Tool Documentation:
metagoofil Usage Example
Scan for documents from a domain (-d kali.org)
that are PDF files (-t pdf
), searching 100 results (-l 100
), download 25 files (-n 25
), saving the downloads to a directory (-o kalipdf
), and saving the output to a file (-f kalipdf.html
):
root@kali:~# metagoofil -d kali.org -t pdf -l 100 -n 25 -o kalipdf -f kalipdf.html
******************************************************
* /\/\ ___| |_ __ _ __ _ ___ ___ / _(_) | *
* / \ / _ \ __/ _` |/ _` |/ _ \ / _ \| |_| | | *
* / /\/\ \ __/ || (_| | (_| | (_) | (_) | _| | | *
* \/ \/\___|\__\__,_|\__, |\___/ \___/|_| |_|_| *
* |___/ *
* Metagoofil Ver 2.2 *
* Christian Martorella *
* Edge-Security.com *
* cmartorella_at_edge-security.com *
******************************************************
['pdf']
[-] Starting online search...
[-] Searching for pdf files, with a limit of 100
Searching 100 results...
Results: 21 files found
Starting to download 25 of them:
Packages and Binaries:
metagoofil
Metagoofil is an information gathering tool designed for extracting metadata of public documents (pdf,doc,xls,ppt,docx,pptx,xlsx) belonging to a target company.
Metagoofil will perform a search in Google to identify and download the documents to local disk. Metagoofil does no longer extract the metadata. See /usr/share/doc/metagoofil/README.md.gz.
Installed size: 126 KB
How to install: sudo apt install metagoofil
Dependencies:
- python3
- python3-googlesearch
- python3-requests
metagoofil
root@kali:~# metagoofil -h
usage: metagoofil.py [-h] -d DOMAIN [-e DELAY] [-f [SAVE_FILE]]

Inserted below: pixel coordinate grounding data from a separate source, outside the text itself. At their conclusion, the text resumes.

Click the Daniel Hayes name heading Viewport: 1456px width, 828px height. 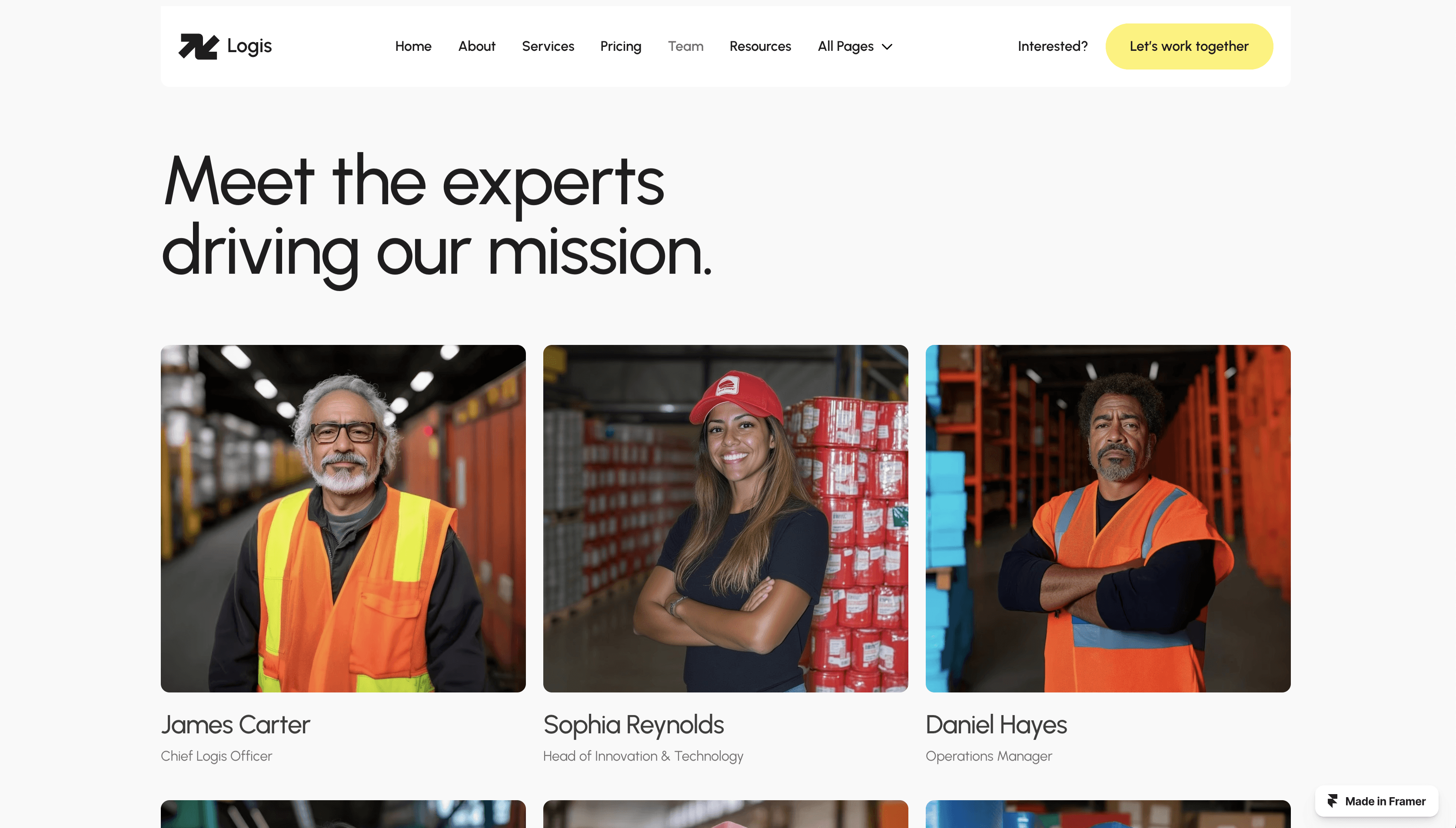click(x=996, y=725)
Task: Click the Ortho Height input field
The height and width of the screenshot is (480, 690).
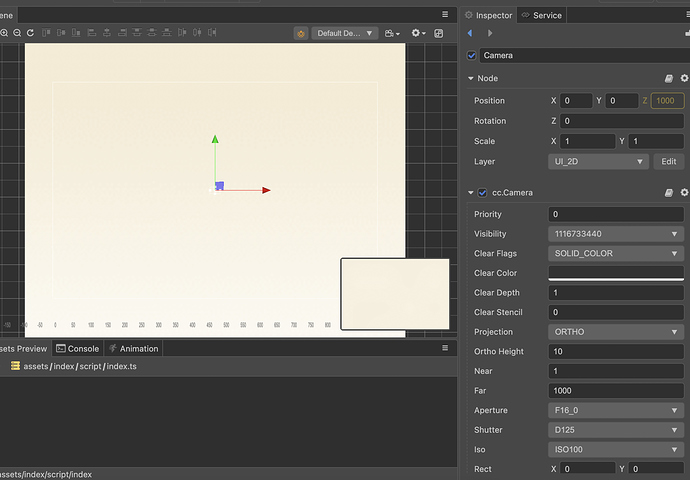Action: [616, 351]
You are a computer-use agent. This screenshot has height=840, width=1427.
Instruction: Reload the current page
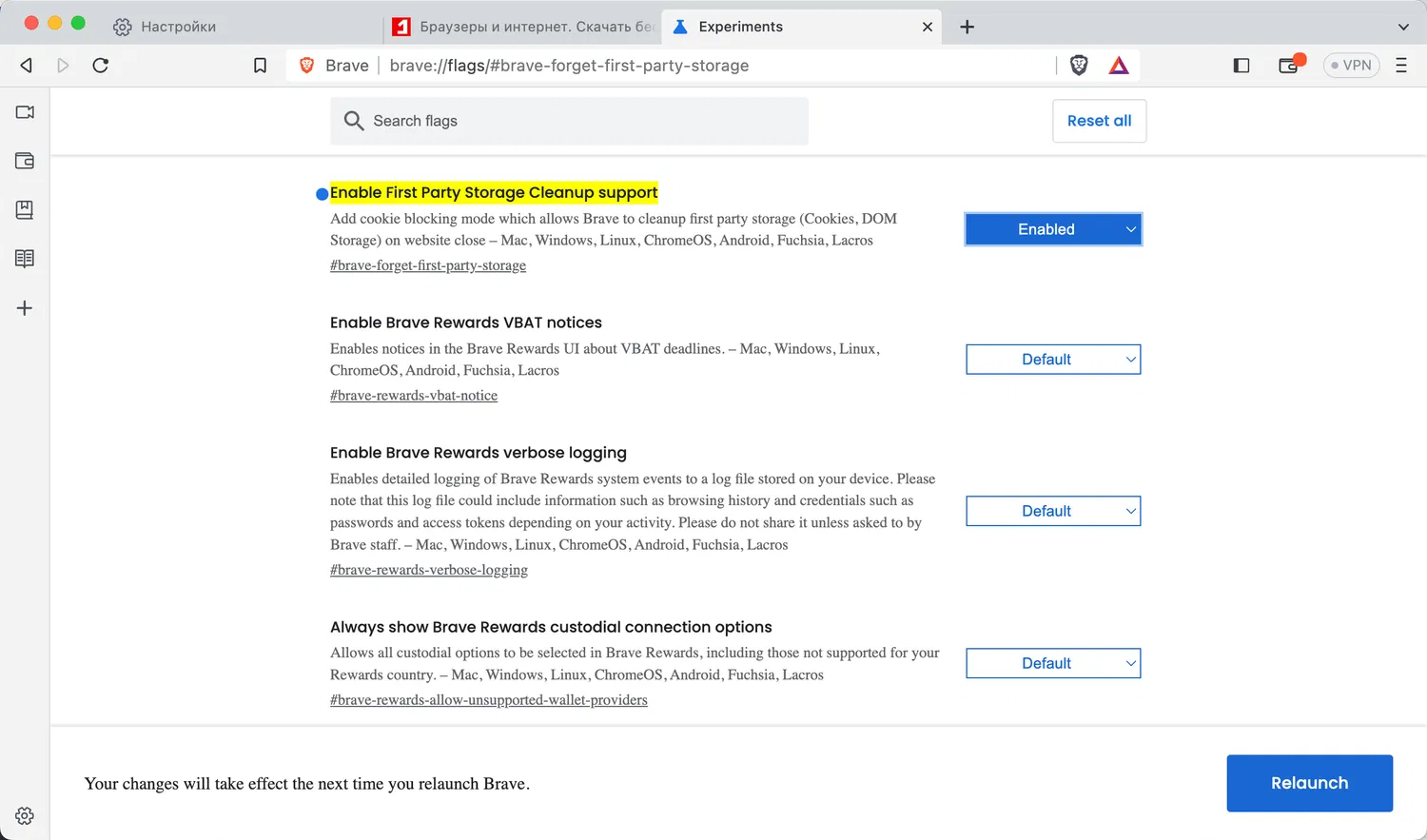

[-i URL_TIMEOUT] [-l SEARCH_MAX] [-n DOWNLOAD_FILE_LIMIT]
[-o SAVE_DIRECTORY] [-r NUMBER_OF_THREADS] -t FILE_TYPES
[-u [USER_AGENT]] [-w]
Metagoofil v1.2.0 - Search Google and download specific file types.
options:
-h, --help show this help message and exit
-d DOMAIN Domain to search.
-e DELAY Delay (in seconds) between searches. If it's too small
Google may block your IP, too big and your search may
take a while. Default: 30.0
-f [SAVE_FILE] Save the html links to a file.
no -f = Do not save links
-f = Save links to html_links_<TIMESTAMP>.txt
-f SAVE_FILE = Save links to SAVE_FILE
-i URL_TIMEOUT Number of seconds to wait before timeout for
unreachable/stale pages. Default: 15
-l SEARCH_MAX Maximum results to search. Default: 100
-n DOWNLOAD_FILE_LIMIT
Maximum number of files to download per filetype.
Default: 100
-o SAVE_DIRECTORY Directory to save downloaded files. Default is current
working directory, "."
-r NUMBER_OF_THREADS Number of downloader threads. Default: 8
-t FILE_TYPES file_types to download
(pdf,doc,xls,ppt,odp,ods,docx,xlsx,pptx). To search
all 17,576 three-letter file extensions, type "ALL"
-u [USER_AGENT] User-Agent for file retrieval against -d domain.
no -u = "Mozilla/5.0 (compatible; Googlebot/2.1; +http://www.google.com/bot.html)"
-u = Randomize User-Agent
-u "My custom user agent 2.0" = Your customized User-Agent
-w Download the files, instead of just viewing search
results.
Updated on: 2024-Mar-11